Aim of the exercise
Lay out the listing below as a two-column CSV with the headers input and output. Give one row for each line that has an answer, with its text and its answer each in a single quoted field and any line breaks replaced by spaces, and omit the pictures.

(Entries from a dataset)
╔══

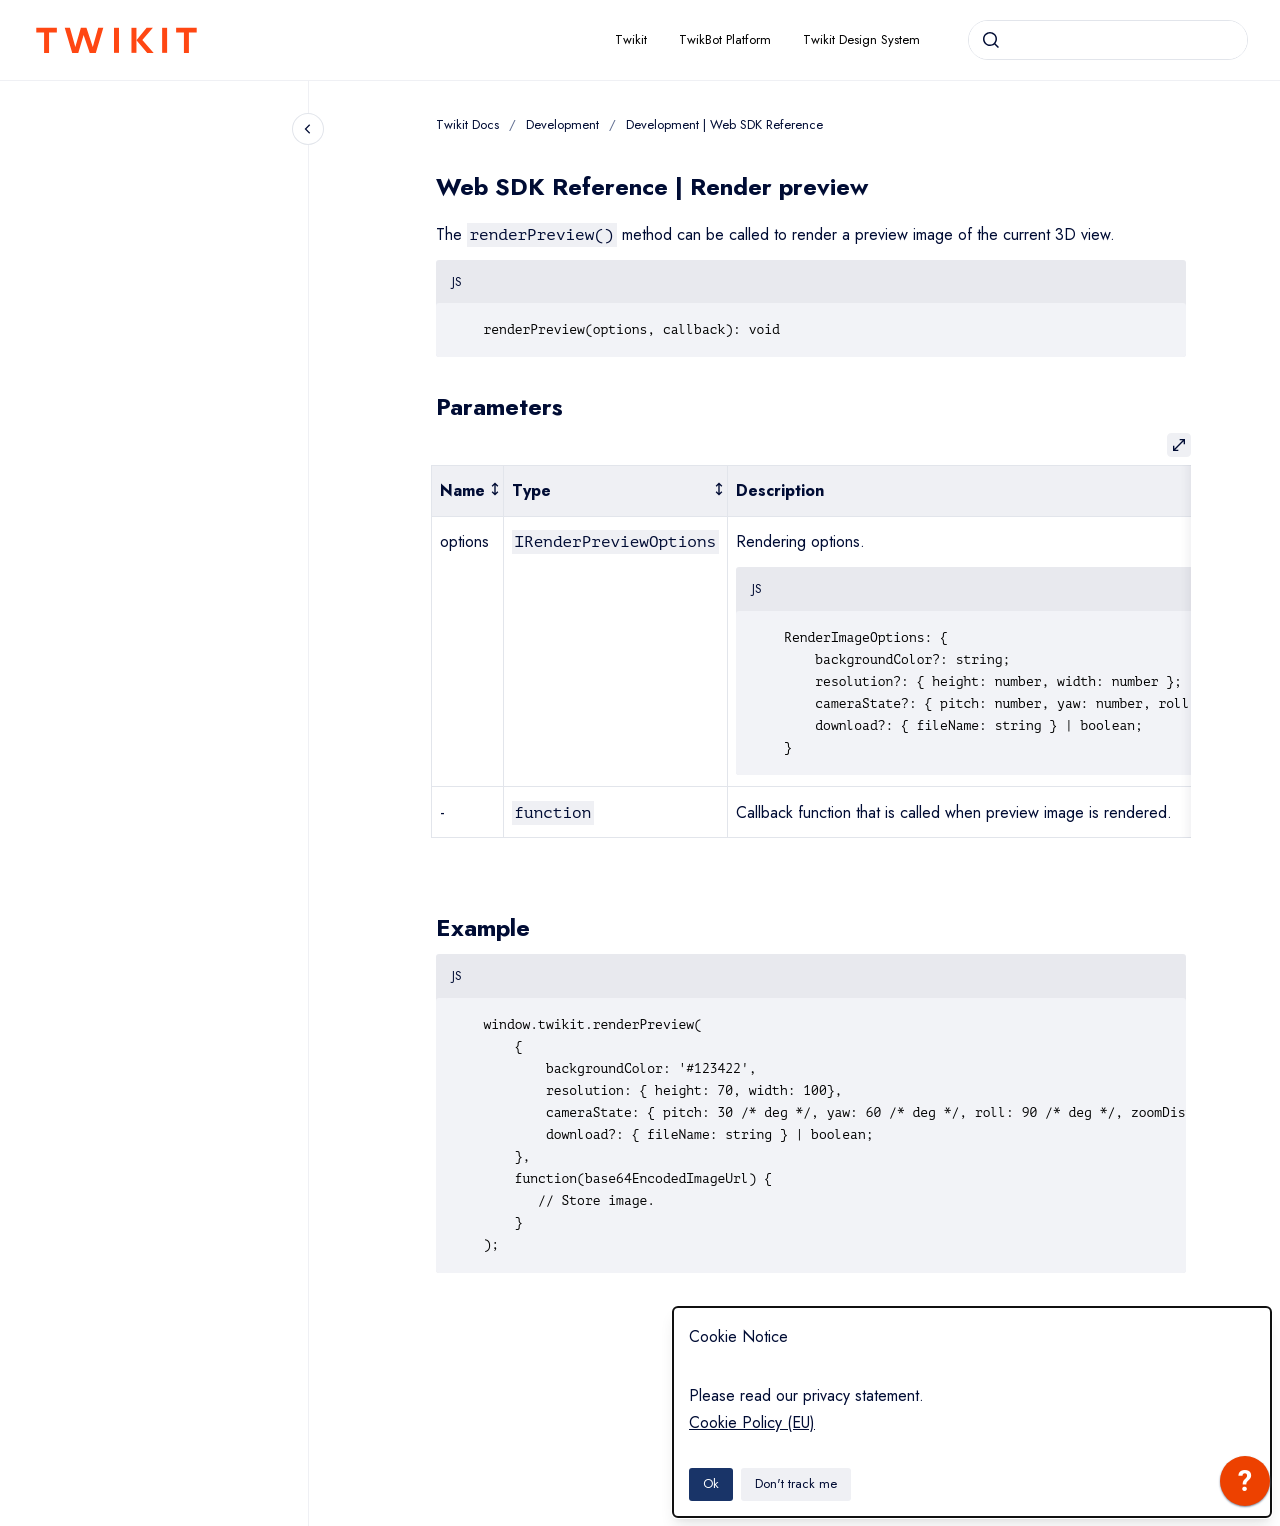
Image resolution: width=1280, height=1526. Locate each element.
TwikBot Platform (725, 39)
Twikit (631, 39)
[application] (1245, 1486)
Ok (711, 1483)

╚══

Result below
input,output
"Image resolution: width=1280, height=1526. Locate each element. TwikBot Platform","(725, 39)"
"Twikit","(631, 39)"
"[application]","(1245, 1486)"
"Ok","(711, 1483)"